** Opening DOCUMENT EXTRACT block **

Terrifying TOS-1A Thermobaric Artillery Strike Recorded In Ukraine

Videos have surfaced showing the terrifying detonation of what are likely rounds from Russia’s TOS-1A multiple launch rocket system (MLRS) during an attack in Ukraine. The clips may serve as some of the first recorded footage of the TOS-1A Solntsepek, or Sunshine, striking Ukrainian positions. 

The blasts are said to have occurred near Novomykhailivka and Lyman, both in the Donetsk region in Donbas. In the footage, the massive shockwaves that the thermobaric rounds cause can clearly be seen, with multiple explosions occurring at once during the attack. The phenomenon you are seeing, which thermobaric weapons are especially prone to produce, is called a condensation cloud, or Wilson cloud. A sufficiently large explosion in high-humidity conditions like those that we appear to see in the video will cause a drop in density in the air around it, which in turn temporarily cools the air and causes some of the water vapor therein to condense. This creates the ominous bubble-like clouds seen in the clip.

The TOS-1A system is a variant of the TOS-1 that dates back to the late Cold War. The TOS-1A entered service in 2001 with an improved range and an upgraded ballistic computer, among other refinements. First used by the Russian Army in Chechnya, the complete system is mounted on a modified T-72 tank chassis and was originally designed for indirect fire support of advancing infantry units and main battle tanks. The vehicle is fitted with a rotating launch system capable of holding up to 24 unguided thermobaric rockets, which can be launched within six to 12 seconds. You can find a more detailed description of the TOS-1A and its history in a past War Zone piece by clicking here.

The TOS-1A’s rockets use thermobaric, or fuel-air explosive, warheads. These use surrounding oxygen to create a high-temperature explosion. The devastating weapons, also sometimes referred to as ‘vacuum bombs,’ include a fuel container with two separate explosive charges.

** Closing DOCUMENT EXTRACT block **
** Opening AVAILABLE DATA block **

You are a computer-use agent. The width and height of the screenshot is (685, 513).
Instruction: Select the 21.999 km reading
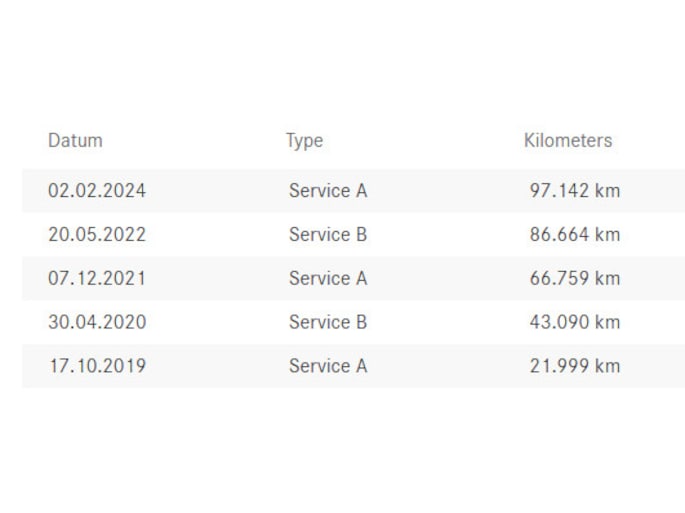click(575, 366)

** Closing AVAILABLE DATA block **

**WHAT TO PRODUCE**
Copy out the part of the TOS-1A strike article from "The TOS-1A system" to "by clicking here." word for word.

**SOLVED PROBLEM**
The TOS-1A system is a variant of the TOS-1 that dates back to the late Cold War. The TOS-1A entered service in 2001 with an improved range and an upgraded ballistic computer, among other refinements. First used by the Russian Army in Chechnya, the complete system is mounted on a modified T-72 tank chassis and was originally designed for indirect fire support of advancing infantry units and main battle tanks. The vehicle is fitted with a rotating launch system capable of holding up to 24 unguided thermobaric rockets, which can be launched within six to 12 seconds. You can find a more detailed description of the TOS-1A and its history in a past War Zone piece by clicking here.